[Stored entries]

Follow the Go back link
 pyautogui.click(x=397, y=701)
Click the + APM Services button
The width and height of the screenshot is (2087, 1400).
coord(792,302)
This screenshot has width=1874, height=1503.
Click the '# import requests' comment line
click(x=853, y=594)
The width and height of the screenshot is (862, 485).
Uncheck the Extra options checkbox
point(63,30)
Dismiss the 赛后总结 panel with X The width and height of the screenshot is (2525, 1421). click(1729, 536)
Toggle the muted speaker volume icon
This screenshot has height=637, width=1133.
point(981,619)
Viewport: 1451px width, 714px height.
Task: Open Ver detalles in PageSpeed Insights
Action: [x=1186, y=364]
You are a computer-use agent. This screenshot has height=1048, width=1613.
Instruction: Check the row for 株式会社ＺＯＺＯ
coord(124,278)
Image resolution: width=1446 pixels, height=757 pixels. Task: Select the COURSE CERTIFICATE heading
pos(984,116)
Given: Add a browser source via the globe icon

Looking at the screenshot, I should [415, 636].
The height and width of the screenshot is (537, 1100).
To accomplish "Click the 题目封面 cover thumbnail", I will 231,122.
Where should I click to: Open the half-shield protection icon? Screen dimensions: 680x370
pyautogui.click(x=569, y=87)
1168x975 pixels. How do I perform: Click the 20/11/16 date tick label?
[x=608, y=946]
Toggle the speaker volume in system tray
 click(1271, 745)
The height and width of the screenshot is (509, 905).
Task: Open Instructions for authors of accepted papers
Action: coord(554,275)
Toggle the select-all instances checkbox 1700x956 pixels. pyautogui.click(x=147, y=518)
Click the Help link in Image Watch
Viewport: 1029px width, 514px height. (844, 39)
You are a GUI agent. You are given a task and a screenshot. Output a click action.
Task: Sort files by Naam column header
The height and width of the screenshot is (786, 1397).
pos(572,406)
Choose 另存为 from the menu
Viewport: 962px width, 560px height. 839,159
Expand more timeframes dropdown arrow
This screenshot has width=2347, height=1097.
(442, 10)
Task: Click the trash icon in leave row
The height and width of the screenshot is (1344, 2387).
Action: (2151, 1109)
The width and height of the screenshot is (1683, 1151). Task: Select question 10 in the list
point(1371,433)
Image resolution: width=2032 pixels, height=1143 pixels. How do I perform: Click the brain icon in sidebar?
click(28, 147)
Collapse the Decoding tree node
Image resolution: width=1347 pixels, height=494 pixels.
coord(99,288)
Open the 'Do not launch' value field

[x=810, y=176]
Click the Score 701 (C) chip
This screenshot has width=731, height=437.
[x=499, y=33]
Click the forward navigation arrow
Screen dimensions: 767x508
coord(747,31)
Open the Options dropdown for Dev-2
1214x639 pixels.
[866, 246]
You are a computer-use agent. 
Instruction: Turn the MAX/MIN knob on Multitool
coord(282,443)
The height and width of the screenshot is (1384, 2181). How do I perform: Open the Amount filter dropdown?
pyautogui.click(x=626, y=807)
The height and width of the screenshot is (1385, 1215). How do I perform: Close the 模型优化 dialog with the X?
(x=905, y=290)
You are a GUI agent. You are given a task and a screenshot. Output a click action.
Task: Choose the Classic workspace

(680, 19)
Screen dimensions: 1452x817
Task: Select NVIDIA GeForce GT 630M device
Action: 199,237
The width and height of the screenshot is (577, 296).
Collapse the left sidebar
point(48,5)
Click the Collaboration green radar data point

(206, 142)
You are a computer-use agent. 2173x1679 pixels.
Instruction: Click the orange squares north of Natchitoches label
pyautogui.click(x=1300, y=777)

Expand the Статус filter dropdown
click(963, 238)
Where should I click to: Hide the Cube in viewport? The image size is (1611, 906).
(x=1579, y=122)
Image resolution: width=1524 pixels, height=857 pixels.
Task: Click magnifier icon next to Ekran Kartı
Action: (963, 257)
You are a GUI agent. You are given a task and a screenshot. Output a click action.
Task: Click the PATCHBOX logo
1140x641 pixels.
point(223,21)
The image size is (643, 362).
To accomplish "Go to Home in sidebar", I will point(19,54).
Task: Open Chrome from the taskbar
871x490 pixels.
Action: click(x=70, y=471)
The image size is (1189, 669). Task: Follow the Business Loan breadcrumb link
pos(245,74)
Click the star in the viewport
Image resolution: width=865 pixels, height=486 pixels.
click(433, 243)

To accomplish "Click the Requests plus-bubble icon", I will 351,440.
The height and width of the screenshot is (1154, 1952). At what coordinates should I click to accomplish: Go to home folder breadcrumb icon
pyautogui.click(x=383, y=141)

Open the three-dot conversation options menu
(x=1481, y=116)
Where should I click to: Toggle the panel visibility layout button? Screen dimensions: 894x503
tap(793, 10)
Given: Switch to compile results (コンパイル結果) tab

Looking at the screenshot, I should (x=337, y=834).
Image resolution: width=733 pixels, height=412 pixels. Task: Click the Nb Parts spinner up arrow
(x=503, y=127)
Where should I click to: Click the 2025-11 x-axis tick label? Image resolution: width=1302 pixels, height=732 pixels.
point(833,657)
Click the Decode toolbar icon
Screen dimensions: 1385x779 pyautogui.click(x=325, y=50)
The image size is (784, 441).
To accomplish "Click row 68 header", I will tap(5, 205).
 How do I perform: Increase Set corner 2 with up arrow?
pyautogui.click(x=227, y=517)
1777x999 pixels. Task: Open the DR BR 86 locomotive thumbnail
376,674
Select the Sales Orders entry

PROBLEM REQUIREMENTS: Could you count the lines in the entries that hold the word "header"? Only the number is wanted.

PROBLEM SOLUTION: 2